§ EXERCISE DESCRIPTION
Everything in the listing below must be reproduced exactly, apart from its images.

§ SUPPLIED RECORDS
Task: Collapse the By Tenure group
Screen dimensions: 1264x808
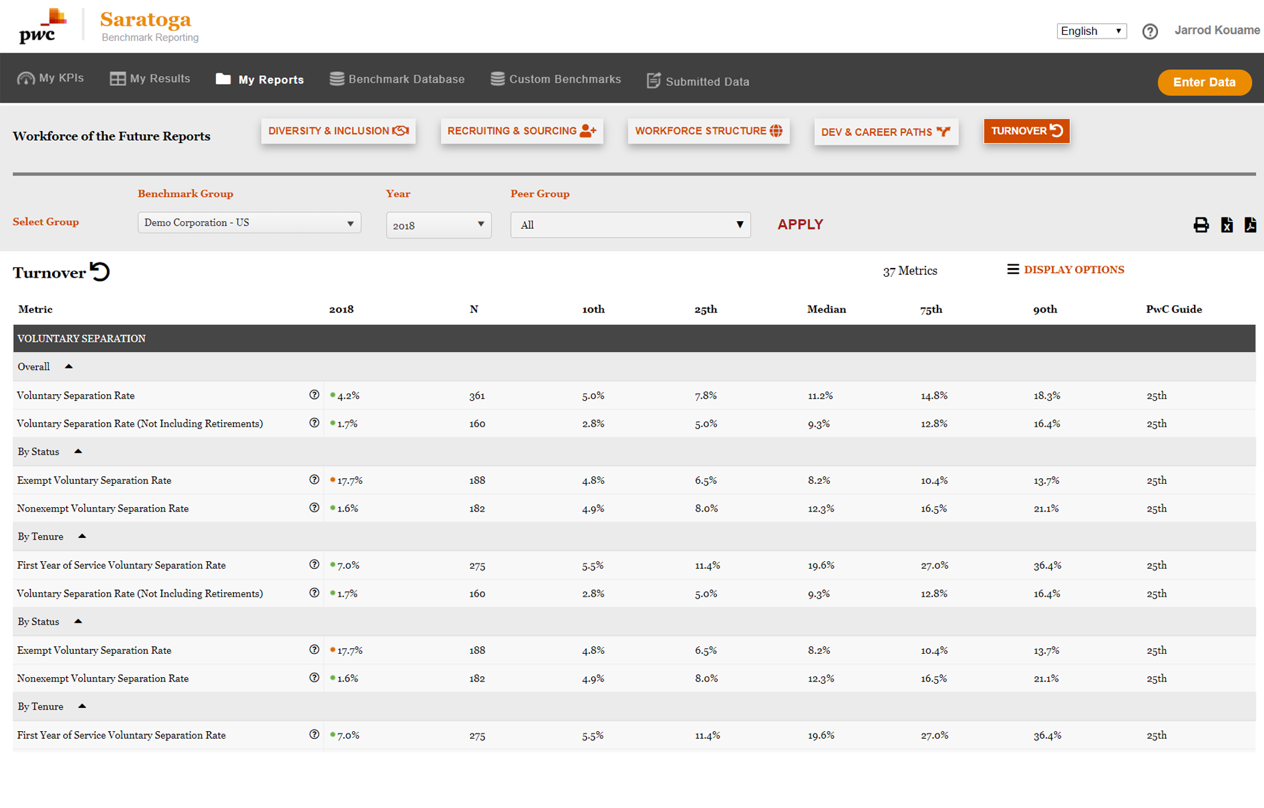Action: coord(81,536)
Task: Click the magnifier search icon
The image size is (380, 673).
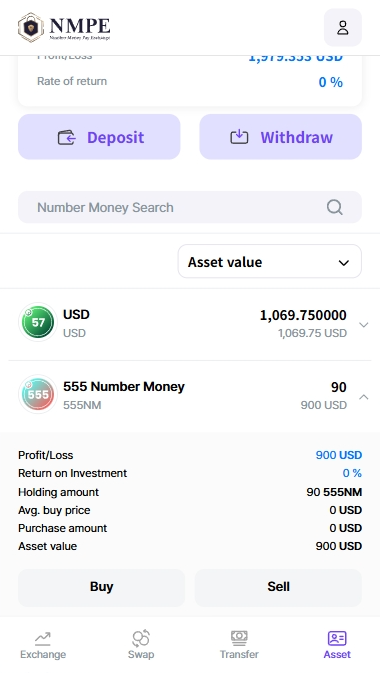Action: (334, 207)
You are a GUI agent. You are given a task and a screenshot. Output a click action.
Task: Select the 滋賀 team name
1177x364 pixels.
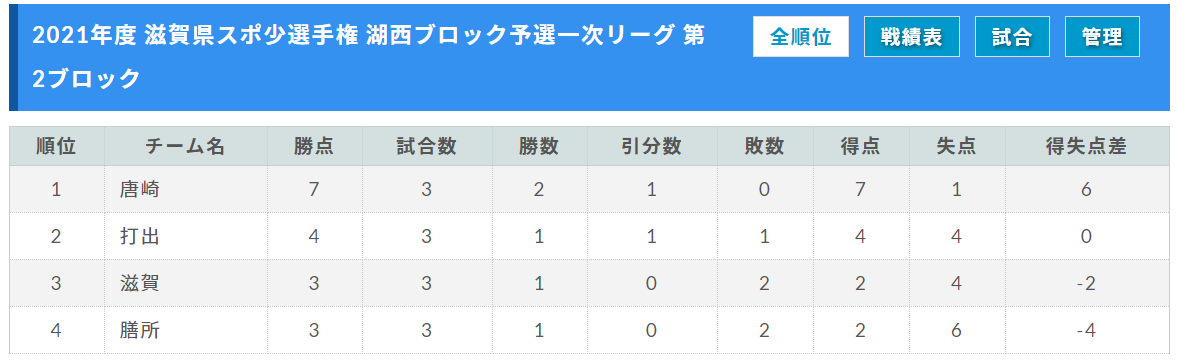[139, 283]
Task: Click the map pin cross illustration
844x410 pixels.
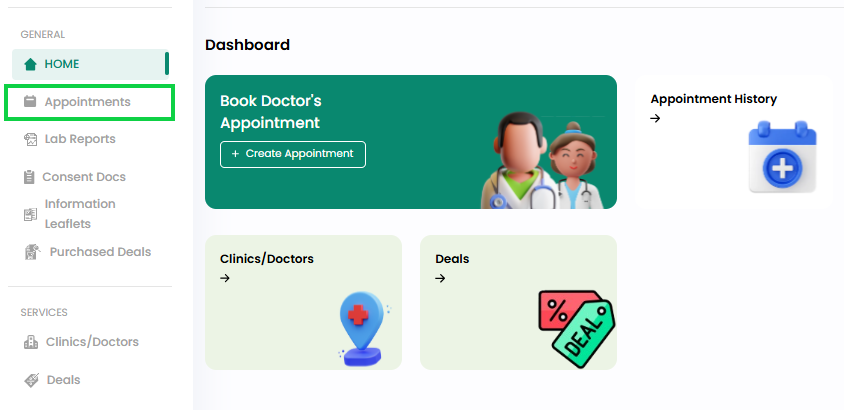Action: [x=361, y=329]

§ ANSWER BOX
Task: Collapse the By Tenure group
Screen dimensions: 1264x808
Action: coord(81,536)
Task: Click the magnifier search icon
The image size is (380, 673).
Action: (334, 207)
You are a GUI agent. You are given a task and a screenshot. Output a click action.
Task: Select the 滋賀 team name
1177x364 pixels.
[139, 283]
Task: Click the map pin cross illustration
844x410 pixels.
Action: [x=361, y=329]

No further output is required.